# Your task
All of the data should be copied exactly, with the pictures left out.

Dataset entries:
____________
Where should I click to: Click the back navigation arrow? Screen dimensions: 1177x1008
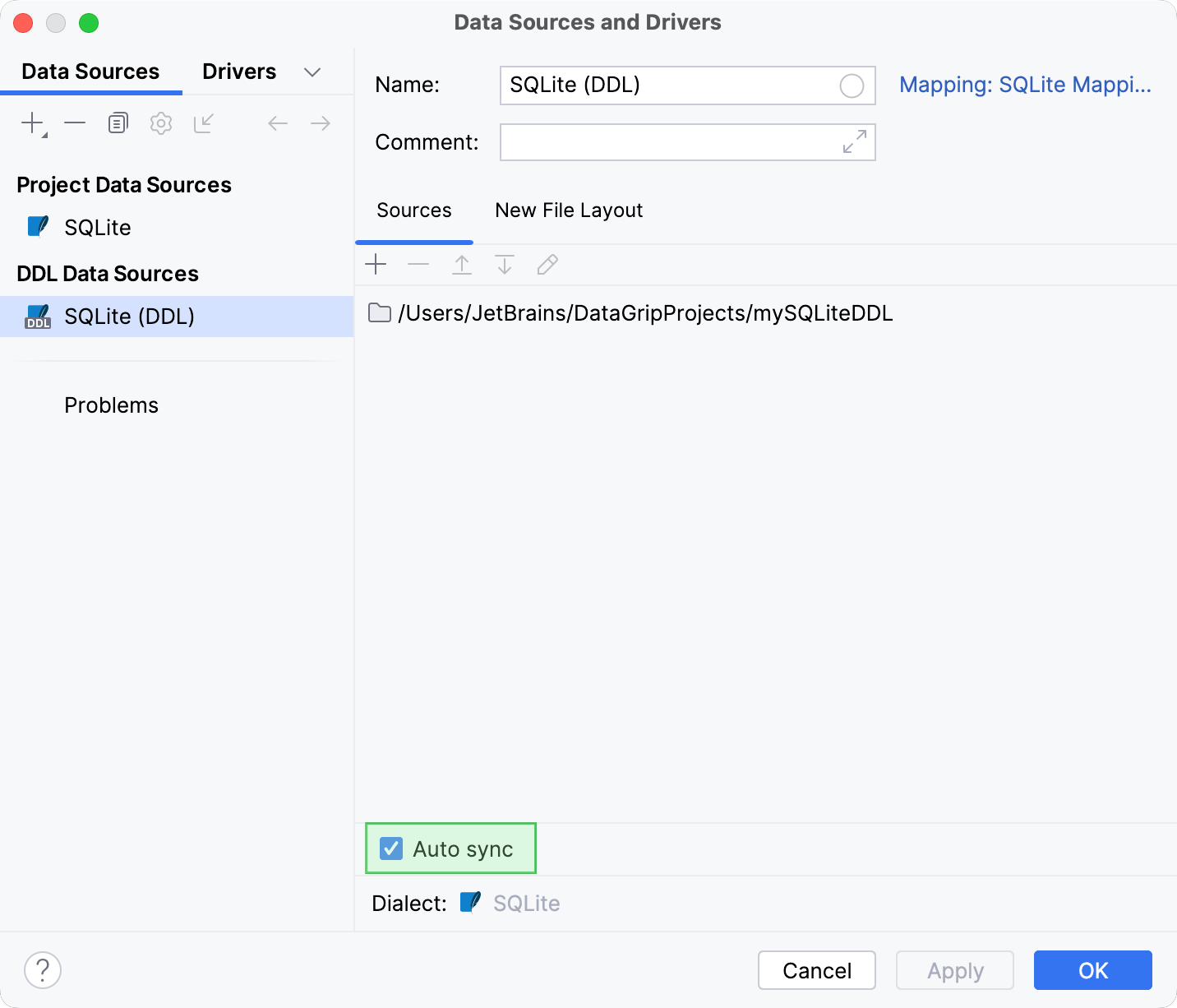(x=278, y=123)
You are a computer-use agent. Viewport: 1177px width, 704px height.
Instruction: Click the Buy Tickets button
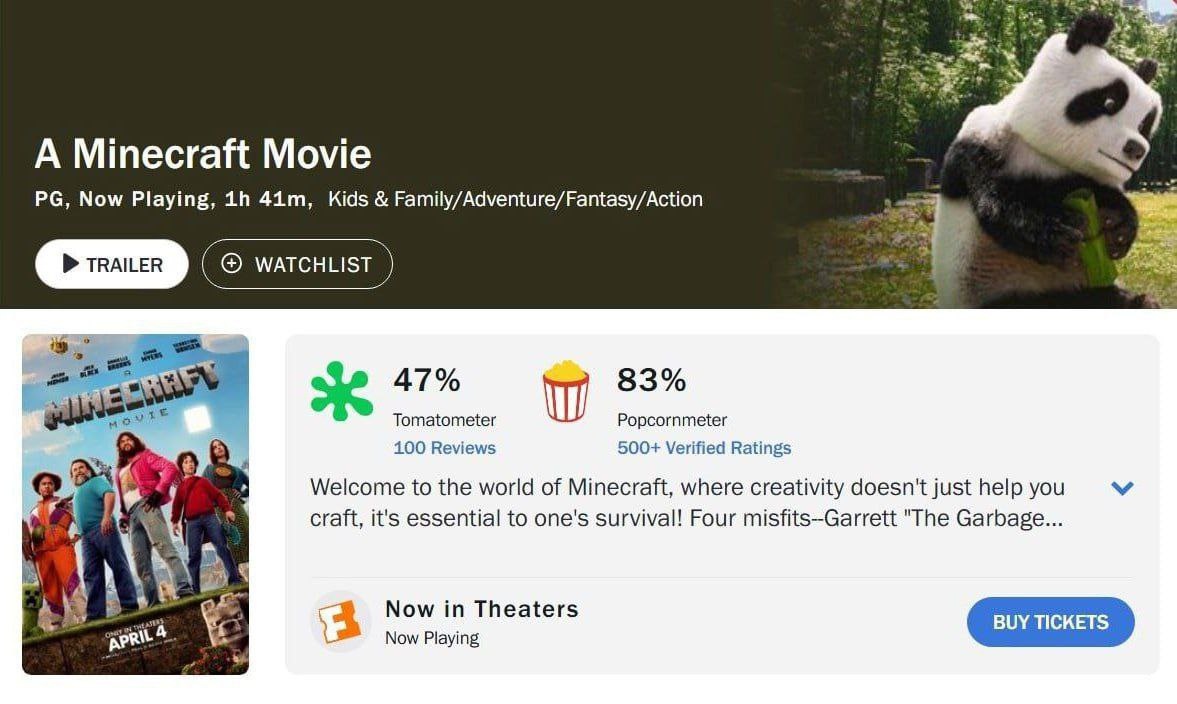coord(1050,622)
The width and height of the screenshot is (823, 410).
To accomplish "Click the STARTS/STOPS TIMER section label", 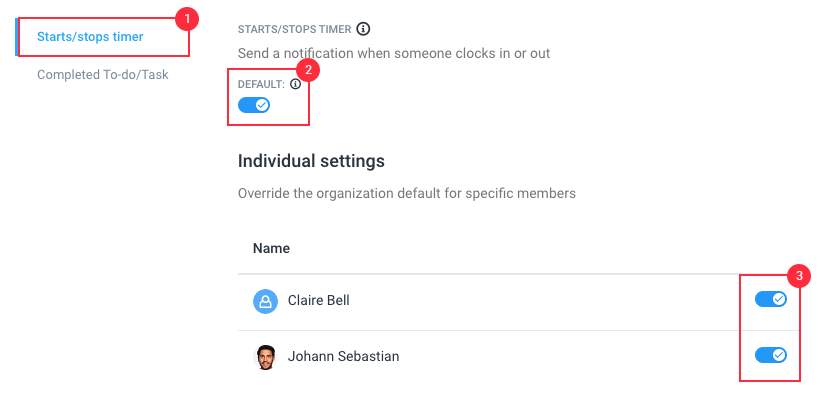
____________
# Task answer
Where should I click to: Click the back navigation arrow? Screen dimensions: 1177x1008
(x=278, y=123)
You are a computer-use agent. Viewport: 1177px width, 704px height.
Instruction: Click the Buy Tickets button
coord(1050,622)
The width and height of the screenshot is (823, 410).
To accomplish "Click the STARTS/STOPS TIMER section label", 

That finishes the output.